© А. Ровинский, 2017
© А. Конаков, предисловие, 2017
© И. Ровинский, фото, 2017
© ООО «Новое литературное обозрение», 2017
* * *
Арсений Ровинский родился в 1968 году в Харькове. Учился в Московском государственном педагогическом институте, служил в армии. С 1991 г. в Дании, живет в Копенгагене. Дебютировал в российской печати в 1997 году (журнал «Соло»).
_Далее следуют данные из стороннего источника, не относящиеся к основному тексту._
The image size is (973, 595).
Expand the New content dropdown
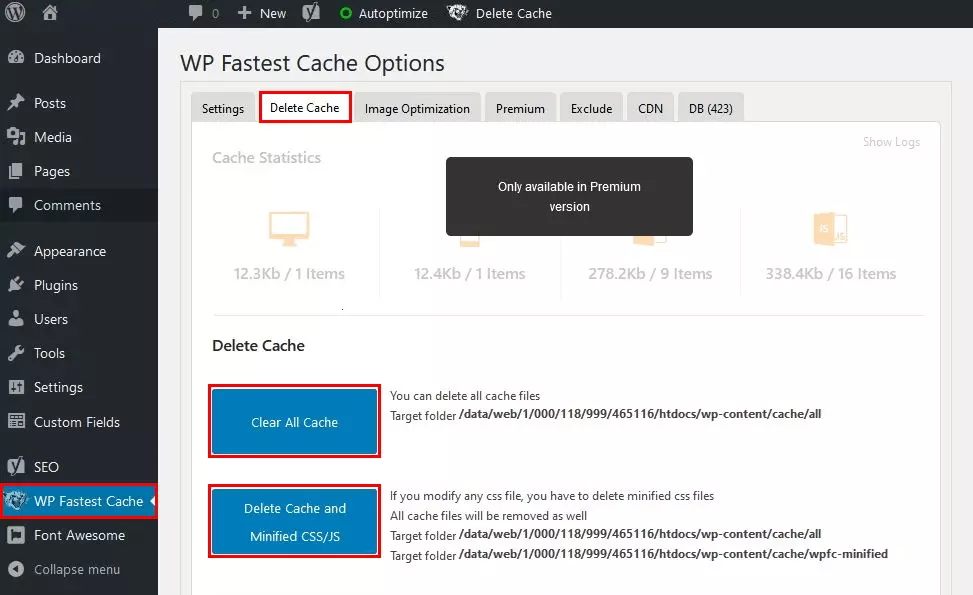(262, 13)
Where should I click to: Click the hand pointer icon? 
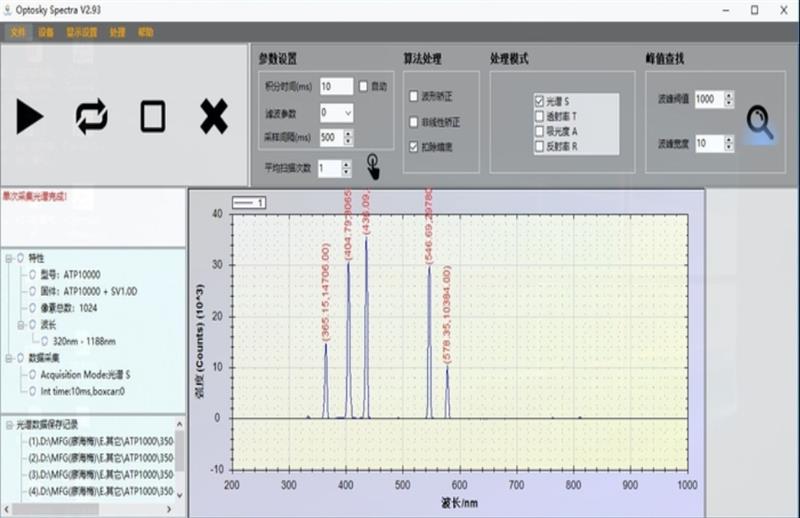[372, 163]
Участвовал в сетевом литературном конкурсе «Тенёта» (1998, специальный приз от Михаила Айзенберга), на основании конкурсной подборки выпустил в 1999 году первую книгу стихов «Собирательные образы». За ней последовали сборники «Extra-dry» (2004), «Все сразу» (2008, вместе с Л. Швабом и Ф. Сваровским), «Зимние Олимпийские игры» (2009), «Ловцы жемчуга» (2013), публикации в альманахе «Вавилон», журнале «Воздух», антологиях «Девять измерений» и «Освобождённый Улисс». Короткий список премии Андрея Белого (2005).
© А. Ровинский, 2017
© А. Конаков, предисловие, 2017
© И. Ровинский, фото, 2017
© ООО «Новое литературное обозрение», 2017
* * *
Длинные теплые вечера эпохи капиталоцена
Новая книга стихотворений Арсения Ровинского — «Незабвенная» — замечательна, прежде всего, тем, что, органично продолжая ряд линий и сюжетов, уже присутствовавших в предыдущих сборниках («Extra dry», «Зимние Олимпийские игры», «Ловцы жемчуга»), одновременно заставляет нас пересмотреть поэтический проект автора в целом. Собственно, понимание важности «Незабвенной» напрямую следует из понимания того, как реализуется и что подразумевает этот «пересмотр».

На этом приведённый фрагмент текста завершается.